Whereas StaticFrame is perhaps the primary DataFrame library to supply full generic specification and a unified answer for each static sort evaluation and run-time sort validation, different array and DataFrame libraries supply associated utilities.
Neither the Tensor
class in PyTorch (2.4.0), nor the Tensor
class in TensorFlow (2.17.0) assist generic sort or form specification. Whereas each libraries supply a TensorSpec
object that can be utilized to carry out run-time sort and form validation, static sort checking with instruments like mypy
shouldn’t be supported.
As of Pandas 2.2.2, neither the Pandas Collection
nor DataFrame
assist generic sort specs. A variety of third-party packages have provided partial options. The pandas-stubs
library, for instance, gives sort annotations for the Pandas API, however doesn’t make the Collection
or DataFrame
lessons generic. The Pandera library permits defining DataFrameSchema
lessons that can be utilized for run-time validation of Pandas DataFrames. For static-analysis with mypy
, Pandera presents different DataFrame
and Collection
subclasses that let generic specification with the identical DataFrameSchema
lessons. This method doesn’t allow the expressive alternatives of utilizing generic NumPy varieties or the unpack operator for supplying variadic generic expressions.
Python sort annotations could make static evaluation of varieties a useful examine of code high quality, discovering errors earlier than code is even executed. Up till just lately, an interface may take an array or a DataFrame, however no specification of the kinds contained in these containers was attainable. Now, full specification of element varieties is feasible in NumPy and StaticFrame, allowing extra highly effective static evaluation of varieties.

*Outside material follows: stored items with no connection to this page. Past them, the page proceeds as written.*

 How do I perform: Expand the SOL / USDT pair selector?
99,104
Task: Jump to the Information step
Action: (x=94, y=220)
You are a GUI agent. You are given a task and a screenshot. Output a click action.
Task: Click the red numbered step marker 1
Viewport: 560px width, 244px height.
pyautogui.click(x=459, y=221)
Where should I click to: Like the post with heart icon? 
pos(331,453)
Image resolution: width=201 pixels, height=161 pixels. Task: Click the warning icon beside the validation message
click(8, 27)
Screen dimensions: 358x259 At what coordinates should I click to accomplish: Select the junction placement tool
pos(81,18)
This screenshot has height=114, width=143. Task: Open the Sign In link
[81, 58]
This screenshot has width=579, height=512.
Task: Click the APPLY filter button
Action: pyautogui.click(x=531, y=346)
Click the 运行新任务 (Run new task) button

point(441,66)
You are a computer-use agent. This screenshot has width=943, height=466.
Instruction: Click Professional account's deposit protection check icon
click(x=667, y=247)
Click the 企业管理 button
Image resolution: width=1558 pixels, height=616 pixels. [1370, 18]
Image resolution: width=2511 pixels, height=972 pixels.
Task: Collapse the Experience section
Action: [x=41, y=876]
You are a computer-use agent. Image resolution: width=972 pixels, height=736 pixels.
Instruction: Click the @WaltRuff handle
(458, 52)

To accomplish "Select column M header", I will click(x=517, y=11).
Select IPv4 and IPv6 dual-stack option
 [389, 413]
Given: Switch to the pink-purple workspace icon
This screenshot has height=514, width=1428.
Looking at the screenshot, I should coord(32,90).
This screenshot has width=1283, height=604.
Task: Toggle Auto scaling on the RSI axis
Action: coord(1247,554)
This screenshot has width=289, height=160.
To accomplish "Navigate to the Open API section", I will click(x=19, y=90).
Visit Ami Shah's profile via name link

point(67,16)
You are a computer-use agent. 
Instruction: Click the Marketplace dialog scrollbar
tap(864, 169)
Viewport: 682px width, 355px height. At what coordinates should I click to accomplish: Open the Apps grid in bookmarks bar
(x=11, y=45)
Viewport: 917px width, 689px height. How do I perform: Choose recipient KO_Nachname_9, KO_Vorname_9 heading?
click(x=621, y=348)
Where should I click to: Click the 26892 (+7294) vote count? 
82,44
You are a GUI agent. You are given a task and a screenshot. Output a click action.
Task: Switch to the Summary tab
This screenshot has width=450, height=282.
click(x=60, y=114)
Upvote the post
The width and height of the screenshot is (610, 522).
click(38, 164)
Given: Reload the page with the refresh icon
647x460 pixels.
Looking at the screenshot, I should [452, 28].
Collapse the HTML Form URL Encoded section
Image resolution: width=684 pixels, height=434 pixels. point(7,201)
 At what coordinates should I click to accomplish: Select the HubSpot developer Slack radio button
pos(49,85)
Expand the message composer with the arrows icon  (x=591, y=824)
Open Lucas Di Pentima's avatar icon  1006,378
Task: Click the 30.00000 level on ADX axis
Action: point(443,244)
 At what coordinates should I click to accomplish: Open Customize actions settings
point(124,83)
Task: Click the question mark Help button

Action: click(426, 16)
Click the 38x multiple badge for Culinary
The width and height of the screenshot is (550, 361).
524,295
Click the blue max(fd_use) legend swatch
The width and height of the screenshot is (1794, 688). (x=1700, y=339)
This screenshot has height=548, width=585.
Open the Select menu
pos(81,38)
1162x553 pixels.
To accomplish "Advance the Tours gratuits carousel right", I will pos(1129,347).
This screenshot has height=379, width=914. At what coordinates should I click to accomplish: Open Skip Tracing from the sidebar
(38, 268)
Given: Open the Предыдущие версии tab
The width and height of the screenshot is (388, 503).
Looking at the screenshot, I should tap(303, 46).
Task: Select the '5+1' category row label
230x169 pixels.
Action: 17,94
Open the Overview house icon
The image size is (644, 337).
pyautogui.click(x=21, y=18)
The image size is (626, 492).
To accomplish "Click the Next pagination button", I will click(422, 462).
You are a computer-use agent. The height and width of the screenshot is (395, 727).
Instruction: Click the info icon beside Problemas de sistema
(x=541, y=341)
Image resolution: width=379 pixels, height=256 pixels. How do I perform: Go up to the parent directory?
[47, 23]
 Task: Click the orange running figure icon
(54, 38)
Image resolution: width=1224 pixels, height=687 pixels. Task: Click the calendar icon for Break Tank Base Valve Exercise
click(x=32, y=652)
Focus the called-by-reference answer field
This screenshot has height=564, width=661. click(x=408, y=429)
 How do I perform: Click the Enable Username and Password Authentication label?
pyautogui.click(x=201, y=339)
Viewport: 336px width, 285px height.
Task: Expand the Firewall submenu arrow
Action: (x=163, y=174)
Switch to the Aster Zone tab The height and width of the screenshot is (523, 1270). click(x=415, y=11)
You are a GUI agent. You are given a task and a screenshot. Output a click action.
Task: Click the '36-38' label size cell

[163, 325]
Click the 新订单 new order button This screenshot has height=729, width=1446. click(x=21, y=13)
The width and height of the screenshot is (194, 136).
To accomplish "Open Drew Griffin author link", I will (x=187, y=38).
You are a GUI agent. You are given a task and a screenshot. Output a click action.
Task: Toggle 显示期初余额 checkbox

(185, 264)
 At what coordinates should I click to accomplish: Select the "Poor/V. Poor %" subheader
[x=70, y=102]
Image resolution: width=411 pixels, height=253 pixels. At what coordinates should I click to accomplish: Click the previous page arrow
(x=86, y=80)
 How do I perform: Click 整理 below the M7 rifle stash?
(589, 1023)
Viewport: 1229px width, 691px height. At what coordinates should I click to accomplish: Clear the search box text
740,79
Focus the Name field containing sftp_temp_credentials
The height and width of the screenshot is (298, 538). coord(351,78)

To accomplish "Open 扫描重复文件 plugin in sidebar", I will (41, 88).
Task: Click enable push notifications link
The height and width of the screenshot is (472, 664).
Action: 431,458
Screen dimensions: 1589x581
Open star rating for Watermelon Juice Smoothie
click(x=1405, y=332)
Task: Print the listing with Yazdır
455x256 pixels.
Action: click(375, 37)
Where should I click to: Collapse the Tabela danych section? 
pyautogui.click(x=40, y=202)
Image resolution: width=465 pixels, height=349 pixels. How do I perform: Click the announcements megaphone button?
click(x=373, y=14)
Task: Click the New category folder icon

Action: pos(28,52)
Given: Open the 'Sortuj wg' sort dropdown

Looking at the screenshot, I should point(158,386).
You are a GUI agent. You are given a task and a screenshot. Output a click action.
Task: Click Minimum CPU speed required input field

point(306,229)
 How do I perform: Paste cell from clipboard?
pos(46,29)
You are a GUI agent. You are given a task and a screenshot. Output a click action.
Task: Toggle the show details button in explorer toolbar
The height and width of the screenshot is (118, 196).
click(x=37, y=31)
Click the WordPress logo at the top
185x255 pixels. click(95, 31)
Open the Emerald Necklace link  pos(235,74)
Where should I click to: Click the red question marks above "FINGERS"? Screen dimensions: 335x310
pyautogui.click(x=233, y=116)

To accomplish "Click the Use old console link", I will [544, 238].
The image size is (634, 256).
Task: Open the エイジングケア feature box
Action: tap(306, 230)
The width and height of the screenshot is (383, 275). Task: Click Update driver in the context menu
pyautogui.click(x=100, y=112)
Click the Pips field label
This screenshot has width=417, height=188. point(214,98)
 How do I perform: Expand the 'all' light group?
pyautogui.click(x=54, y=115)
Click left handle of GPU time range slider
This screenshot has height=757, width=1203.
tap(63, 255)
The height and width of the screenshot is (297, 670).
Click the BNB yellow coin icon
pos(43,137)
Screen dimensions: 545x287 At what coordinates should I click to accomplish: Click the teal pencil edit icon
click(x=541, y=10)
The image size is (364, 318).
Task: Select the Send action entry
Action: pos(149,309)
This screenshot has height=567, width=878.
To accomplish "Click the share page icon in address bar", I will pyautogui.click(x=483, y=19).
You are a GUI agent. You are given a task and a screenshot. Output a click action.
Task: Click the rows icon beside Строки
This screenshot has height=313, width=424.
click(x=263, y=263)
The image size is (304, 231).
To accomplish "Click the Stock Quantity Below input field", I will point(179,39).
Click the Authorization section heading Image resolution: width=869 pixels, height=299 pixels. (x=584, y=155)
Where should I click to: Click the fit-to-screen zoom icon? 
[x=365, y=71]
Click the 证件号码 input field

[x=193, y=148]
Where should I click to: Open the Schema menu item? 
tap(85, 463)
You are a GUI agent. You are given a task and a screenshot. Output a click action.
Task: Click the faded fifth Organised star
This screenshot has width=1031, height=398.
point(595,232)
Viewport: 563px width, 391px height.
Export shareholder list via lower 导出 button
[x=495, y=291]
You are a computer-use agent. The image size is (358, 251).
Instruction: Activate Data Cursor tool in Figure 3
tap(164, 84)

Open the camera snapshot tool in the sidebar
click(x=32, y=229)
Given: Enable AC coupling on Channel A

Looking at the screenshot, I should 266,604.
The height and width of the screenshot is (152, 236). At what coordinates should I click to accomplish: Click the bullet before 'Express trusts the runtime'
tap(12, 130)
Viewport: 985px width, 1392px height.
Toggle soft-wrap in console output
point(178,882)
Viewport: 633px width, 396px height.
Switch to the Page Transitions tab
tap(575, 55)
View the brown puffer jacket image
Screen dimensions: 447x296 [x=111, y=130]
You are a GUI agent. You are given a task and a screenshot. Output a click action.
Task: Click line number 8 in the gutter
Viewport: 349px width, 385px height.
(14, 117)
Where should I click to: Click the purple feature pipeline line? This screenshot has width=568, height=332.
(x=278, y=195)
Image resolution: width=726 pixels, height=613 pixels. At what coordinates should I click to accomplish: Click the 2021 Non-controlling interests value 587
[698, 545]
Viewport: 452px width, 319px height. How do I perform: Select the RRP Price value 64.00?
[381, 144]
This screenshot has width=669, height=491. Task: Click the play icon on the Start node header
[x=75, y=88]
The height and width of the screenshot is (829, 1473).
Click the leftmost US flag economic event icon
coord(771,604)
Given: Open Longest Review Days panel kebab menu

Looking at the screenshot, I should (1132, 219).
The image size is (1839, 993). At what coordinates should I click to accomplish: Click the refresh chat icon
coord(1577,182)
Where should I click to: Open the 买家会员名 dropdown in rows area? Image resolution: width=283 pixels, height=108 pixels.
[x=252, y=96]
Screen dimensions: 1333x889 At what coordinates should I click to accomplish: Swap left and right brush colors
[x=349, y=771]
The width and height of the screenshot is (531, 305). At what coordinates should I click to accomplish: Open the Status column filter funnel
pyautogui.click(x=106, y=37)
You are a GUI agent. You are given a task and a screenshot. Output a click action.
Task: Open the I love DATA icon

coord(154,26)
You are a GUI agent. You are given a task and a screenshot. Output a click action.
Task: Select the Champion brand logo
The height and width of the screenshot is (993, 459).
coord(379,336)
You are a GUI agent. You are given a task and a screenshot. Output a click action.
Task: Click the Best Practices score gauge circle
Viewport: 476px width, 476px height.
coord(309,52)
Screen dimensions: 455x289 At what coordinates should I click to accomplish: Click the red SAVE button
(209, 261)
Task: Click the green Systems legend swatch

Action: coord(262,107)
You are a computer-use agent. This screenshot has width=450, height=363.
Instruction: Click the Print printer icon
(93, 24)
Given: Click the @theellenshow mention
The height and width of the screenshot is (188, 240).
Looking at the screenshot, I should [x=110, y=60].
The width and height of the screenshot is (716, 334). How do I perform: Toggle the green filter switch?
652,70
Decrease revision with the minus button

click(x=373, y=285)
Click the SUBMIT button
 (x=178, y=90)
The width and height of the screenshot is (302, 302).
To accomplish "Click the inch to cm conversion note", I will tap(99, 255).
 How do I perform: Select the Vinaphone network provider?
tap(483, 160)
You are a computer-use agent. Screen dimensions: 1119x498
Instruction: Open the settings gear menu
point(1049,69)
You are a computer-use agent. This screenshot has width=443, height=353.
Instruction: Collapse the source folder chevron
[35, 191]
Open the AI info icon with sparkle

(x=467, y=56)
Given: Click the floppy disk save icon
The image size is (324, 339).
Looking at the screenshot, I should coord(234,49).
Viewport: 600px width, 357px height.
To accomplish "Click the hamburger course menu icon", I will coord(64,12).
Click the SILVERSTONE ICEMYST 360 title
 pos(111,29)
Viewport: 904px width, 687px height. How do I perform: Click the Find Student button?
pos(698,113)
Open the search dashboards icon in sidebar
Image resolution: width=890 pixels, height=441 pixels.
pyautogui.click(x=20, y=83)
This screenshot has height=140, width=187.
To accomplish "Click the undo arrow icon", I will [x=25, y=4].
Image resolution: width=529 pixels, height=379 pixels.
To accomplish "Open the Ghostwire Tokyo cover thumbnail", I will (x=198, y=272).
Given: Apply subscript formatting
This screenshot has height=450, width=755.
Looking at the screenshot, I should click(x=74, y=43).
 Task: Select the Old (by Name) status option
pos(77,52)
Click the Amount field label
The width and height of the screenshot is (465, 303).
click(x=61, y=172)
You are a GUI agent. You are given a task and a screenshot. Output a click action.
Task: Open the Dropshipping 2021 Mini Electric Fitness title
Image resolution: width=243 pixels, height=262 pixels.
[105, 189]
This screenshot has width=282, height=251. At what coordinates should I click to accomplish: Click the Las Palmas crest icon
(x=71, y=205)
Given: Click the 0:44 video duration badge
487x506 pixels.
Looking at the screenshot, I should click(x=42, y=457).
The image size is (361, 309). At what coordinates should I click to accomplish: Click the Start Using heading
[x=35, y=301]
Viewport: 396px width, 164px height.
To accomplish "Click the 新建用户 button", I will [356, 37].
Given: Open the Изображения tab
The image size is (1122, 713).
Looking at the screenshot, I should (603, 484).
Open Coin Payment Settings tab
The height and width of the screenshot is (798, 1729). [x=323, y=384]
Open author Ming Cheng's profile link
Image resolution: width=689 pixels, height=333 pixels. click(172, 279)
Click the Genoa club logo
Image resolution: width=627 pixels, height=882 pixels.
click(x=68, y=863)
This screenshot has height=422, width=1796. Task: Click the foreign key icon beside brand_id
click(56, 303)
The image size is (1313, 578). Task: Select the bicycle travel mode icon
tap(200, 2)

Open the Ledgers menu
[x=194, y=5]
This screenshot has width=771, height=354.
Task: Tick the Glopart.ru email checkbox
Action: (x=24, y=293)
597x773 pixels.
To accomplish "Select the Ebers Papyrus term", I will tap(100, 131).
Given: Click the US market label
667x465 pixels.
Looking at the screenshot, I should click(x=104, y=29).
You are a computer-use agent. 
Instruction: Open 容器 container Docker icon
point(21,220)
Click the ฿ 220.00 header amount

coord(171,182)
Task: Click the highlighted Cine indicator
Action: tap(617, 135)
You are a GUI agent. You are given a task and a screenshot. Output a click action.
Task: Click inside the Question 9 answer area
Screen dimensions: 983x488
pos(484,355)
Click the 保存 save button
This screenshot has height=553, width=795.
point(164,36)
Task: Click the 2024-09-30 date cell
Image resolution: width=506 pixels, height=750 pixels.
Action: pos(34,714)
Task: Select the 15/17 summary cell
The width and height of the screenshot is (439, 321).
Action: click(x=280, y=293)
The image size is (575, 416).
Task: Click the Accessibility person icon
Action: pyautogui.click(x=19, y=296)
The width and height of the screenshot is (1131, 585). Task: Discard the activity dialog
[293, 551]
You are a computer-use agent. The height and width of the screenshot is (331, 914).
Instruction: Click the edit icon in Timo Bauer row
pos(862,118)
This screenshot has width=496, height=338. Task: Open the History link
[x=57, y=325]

Offering appropriate sort annotations is an funding. Reusing these annotations for runtime checks gives the most effective of each worlds. StaticFrame’s CallGuard
runtime sort checker is specialised to accurately consider absolutely specified generic NumPy varieties, in addition to all generic StaticFrame containers.